Friday, October 29, 2010

Deadlocks in SharePoint 2007

One of our custom developed SharePoint application contains code for creating SharePoint sites from a template (stp file) and assigning custom permissions to the created site, lists and document libraries inside that site. Since we have very heavy volume of users using this custom developed SharePoint application, we ran in to deadlock issues on the SharePoint database server, whenever multiple sites are being created at the same time and permissions are being assigned on sites, Lists and document libraries. The following deadlock messages appear on the SharePoint logs whenever multiple users create sites at the same time in the fraction of seconds. Sometimes application fails at the time of site creations and sometimes at the time of assigning permissions.

Execution process goes as follows: Sites are created on the fly through code and permission's are only assigned to the current logged in user, so that current logged in user can carry out his process of uploading documents. A background thread is created to assign permission's to rest of the users for the created site.

Error Message in the front end:

The URL "/sites/1234abcd" is invalid. It may refer to a nonexisting file or folder, or refer to a valid file or folder that is not in the current web.

Notes: In this case site is half created and the site collection under which this half created site is present is not accessible. If we try to login in to site collection it will crash and display one of these messages.

Value does not fall in the expected range.

Template Selection – on the user interface

Group not found.

Deadlock error In the ULS Log:

Unexpected query execution failure, error code 1205. Additional error information from SQL Server is included below. "Transaction (Process ID 110) was deadlocked on lock resources with another process and has been chosen as the deadlock victim. Rerun the transaction." Query text (if available): "{?=call proc_CreateWeb(?,?,?,?,?,?,?,?,?,?,?,?,?,?)}"


Error Message in the front end:

Operation aborted (Exception from HRESULT: 0x8000404 (E_ABORT))

Notes: in this case site gets creates successfully but permissions are not properly assigned on the lists and document libraries.

Deadlock error In the ULS Log:

Unexpected query execution failure, error code 1205. Additional error information from SQL Server is included below. "Transaction (Process ID 111) was deadlocked on lock resources with another process and has been chosen as the deadlock victim. Rerun the transaction." Query text (if available): "{?=call proc_SecAddPrincipalToRole(?,?,?,?,?,?)}"


We are working with Microsoft to resolve this issue. I am eagerly waiting to hear the resolution from Microsoft.

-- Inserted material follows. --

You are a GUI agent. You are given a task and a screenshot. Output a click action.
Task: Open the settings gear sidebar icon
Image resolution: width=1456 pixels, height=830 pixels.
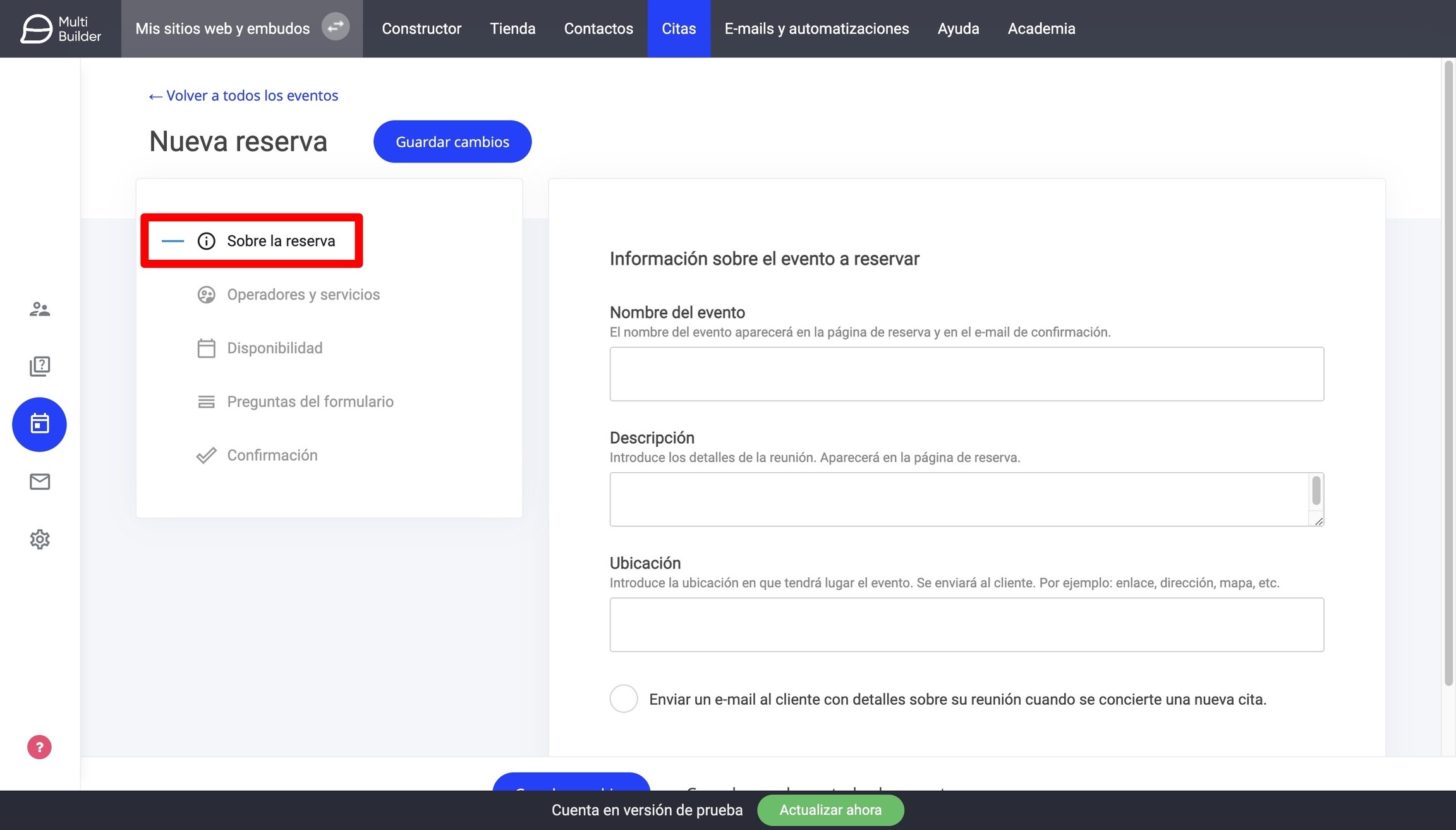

Update: (01/11/2011) We were able to reproduce this deadlocks on the Microsoft development environment. Microsoft did not accept that this is a defect in the SharePoint 2007. The contact person, whom we dealt with, told us that they have no right to accept that it is a defect in SharePoint 2007, he only told that he could take this behavior to the notice of SharePoint product group and it is up to the product group to decide if this is the defect with SharePoint 2007. After a while he came back to us, telling that SharePoint product group is not ready to release a hot fix for this issue since SharePoint 2010 is already released. They also told that if they have to release a hot fix it is going to be a major change in the SharePoint 2007 and would not like to take this up at this point since it could affect other parts of SharePoint 2007 which are working well.

They also told that we had this deadlock problem since we are putting lot of stress on SharePoint API. BreakRoleInheritance is a very heavy operation and since we are breaking inheritance, assigning custom permissions a lot on multiple objects on our site creation process we are getting this problem. These deadlocks are being caused on SQL server database and not in C# code. As per my analysis this is a problem in the way stored procedures are written in SQL server database and not something which is caused by putting lot of stress on SharePoint API. So as a final result to resolve this problem, they have proposed a couple of workarounds which did not eliminate deadlocks completely. So we had to change the design of the application to eliminate deadlocks up to some extent.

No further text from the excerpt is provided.